Hôpital Royal Victoria : les Mères mohawks toujours en lutte contre l’excavation des terres.

Toscane Ralaimongo | Le Délit

Le mardi 30 septembre est la Journée nationale de la vérité et de la réconciliation, une date ayant pour but de commémorer « l’histoire tragique et douloureuse des pensionnats [autochtones, ndlr] et de leurs séquelles durables », selon le site officiel du gouvernement canadien. La faculté de médecine de McGill a publié pour l’occasion un communiqué rendant hommage « aux victimes et aux survivants du système des pensionnats », et rappelant par la même occasion ses engagements « dans la voie de la réconciliation », notamment en « développant les effectifs autochtones dans les professions de la santé ».

Pourtant, au moment où étaient publiés ces mots, se tenait de l’autre côté du campus un rassemblement portant un tout autre discours. Devant l’Institut Allan Memorial, à quelques pas du chantier du projet « Nouveau Vic » cogéré par McGill et la Société québécoise des infrastructures (SQI), les Mères mohawks (ou Kanien’kehá : ka Kahnistensera), avaient alors appelé à un rassemblement de la presse et des militants dans le cadre de leur lutte contre l’excavation des terres environnant l’hôpital. Pour l’occasion, une cinquantaine de militants étaient réunis vêtus d’un chandail orange, symbole de commémoration des victimes et survivants des pensionnats.

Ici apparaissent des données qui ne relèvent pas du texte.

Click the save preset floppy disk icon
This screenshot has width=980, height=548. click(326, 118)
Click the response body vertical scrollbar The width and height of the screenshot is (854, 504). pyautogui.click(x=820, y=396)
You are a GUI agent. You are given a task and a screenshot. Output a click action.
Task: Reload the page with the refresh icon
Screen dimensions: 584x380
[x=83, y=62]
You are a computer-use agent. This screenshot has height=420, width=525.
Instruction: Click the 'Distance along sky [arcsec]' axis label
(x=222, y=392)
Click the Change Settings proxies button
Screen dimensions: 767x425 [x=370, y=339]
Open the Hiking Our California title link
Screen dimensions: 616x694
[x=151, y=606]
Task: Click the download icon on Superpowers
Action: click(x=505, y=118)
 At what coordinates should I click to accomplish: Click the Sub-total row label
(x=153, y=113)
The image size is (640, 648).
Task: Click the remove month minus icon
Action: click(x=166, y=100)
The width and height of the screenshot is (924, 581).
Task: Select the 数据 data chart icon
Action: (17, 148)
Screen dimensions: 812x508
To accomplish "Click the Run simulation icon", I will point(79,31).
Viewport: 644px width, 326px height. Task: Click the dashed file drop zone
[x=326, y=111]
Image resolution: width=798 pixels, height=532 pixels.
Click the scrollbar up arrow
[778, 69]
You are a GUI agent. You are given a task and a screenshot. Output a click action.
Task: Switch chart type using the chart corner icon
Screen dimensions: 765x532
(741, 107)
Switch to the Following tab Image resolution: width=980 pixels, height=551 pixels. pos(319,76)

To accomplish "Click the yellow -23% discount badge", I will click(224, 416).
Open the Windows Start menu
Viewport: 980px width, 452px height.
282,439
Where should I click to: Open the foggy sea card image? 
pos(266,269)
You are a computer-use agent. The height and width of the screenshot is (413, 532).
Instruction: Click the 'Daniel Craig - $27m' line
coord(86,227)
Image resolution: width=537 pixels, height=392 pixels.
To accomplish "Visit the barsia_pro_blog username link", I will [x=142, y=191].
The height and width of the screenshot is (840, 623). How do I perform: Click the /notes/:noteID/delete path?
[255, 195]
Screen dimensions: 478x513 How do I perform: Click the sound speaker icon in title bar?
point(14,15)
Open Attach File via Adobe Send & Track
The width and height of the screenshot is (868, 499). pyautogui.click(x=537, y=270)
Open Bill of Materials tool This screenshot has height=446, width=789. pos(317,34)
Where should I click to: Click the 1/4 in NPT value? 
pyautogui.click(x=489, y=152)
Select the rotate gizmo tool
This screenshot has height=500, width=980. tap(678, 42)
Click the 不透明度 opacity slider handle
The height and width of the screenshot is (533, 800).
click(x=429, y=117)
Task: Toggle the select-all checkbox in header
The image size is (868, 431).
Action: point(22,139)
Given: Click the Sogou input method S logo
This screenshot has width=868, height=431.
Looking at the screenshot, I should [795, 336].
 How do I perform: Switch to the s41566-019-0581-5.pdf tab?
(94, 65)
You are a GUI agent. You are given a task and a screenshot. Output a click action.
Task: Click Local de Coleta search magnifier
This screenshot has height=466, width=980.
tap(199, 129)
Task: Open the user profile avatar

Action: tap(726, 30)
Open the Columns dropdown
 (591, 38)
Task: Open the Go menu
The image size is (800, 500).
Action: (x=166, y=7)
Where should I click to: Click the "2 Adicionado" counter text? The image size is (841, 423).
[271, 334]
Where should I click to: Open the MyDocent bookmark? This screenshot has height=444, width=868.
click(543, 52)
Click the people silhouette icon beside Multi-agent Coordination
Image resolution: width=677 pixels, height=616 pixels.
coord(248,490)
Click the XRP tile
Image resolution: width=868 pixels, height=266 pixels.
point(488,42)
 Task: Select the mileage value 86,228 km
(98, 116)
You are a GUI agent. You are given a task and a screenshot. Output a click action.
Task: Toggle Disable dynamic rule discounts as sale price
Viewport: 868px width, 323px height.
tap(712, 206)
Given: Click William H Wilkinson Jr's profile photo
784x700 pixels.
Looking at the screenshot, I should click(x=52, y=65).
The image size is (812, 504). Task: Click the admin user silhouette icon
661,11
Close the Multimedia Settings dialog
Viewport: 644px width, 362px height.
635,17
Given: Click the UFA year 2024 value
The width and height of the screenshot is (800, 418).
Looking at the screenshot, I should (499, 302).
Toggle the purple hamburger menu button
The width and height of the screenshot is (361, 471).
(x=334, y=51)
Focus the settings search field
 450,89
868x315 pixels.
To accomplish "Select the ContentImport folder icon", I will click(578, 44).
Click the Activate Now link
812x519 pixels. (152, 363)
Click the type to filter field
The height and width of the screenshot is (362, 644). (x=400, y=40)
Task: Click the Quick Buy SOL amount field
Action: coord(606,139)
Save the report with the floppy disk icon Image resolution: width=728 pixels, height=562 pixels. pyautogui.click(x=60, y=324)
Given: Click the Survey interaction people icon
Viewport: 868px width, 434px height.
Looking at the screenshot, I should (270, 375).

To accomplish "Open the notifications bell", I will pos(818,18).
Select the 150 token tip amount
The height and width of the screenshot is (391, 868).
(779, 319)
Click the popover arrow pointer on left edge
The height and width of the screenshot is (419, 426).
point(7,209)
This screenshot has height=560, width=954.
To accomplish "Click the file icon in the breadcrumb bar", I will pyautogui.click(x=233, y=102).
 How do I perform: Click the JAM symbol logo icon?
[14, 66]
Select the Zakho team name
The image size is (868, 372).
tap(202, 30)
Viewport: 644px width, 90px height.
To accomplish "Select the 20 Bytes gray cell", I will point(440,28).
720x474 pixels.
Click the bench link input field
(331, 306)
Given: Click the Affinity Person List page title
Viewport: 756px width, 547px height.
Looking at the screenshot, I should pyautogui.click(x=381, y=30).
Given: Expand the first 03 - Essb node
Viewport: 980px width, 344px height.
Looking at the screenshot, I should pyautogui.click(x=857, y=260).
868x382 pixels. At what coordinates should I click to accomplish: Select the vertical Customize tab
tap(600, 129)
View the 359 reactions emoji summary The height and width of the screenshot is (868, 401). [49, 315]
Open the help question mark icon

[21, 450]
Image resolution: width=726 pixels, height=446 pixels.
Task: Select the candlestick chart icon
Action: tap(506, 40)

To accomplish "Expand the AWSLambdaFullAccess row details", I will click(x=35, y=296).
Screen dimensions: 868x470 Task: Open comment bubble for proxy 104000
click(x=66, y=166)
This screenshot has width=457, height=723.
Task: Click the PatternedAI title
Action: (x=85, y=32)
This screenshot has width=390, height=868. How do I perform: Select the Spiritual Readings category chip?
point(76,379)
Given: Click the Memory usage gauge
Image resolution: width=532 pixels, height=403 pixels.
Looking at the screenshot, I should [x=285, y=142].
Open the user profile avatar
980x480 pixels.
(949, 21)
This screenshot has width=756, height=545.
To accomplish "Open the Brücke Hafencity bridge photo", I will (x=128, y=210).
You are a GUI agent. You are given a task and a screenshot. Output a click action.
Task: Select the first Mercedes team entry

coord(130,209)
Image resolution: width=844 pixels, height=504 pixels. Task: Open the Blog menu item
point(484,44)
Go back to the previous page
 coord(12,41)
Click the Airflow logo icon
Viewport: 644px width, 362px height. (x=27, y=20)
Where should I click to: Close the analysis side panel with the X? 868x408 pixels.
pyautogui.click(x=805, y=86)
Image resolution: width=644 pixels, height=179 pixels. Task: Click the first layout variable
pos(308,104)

La bataille juridique se poursuit 

Durant le rassemblement, les Mères mohawks ont notamment annoncé le dépôt d’une motion à l’encontre de la SQI, visant à la protection juridique de trois zones « où des preuves de restes humains ont été trouvées », nous explique Philippe Blouin, doctorant en anthropologie à McGill affilié au collectif. La motion repose sur différentes preuves de la présence de restes humains autour de l’Institut Allan Memorial. Dans une fiche distribuée aux médias, le collectif cite un rapport d’Askîhk Research Services, une société autochtone de conseil en archéologie employée par McGill et la SQI dans le cadre du projet. Le rapport, non public, mais cité dans la fiche, conclurait que « la combinaison de trois lignes de preuves séparées [chiens renifleurs, géoradar et plus récemment une sonde spécialisée] soutenait la présence de restes humains (tdlr) ».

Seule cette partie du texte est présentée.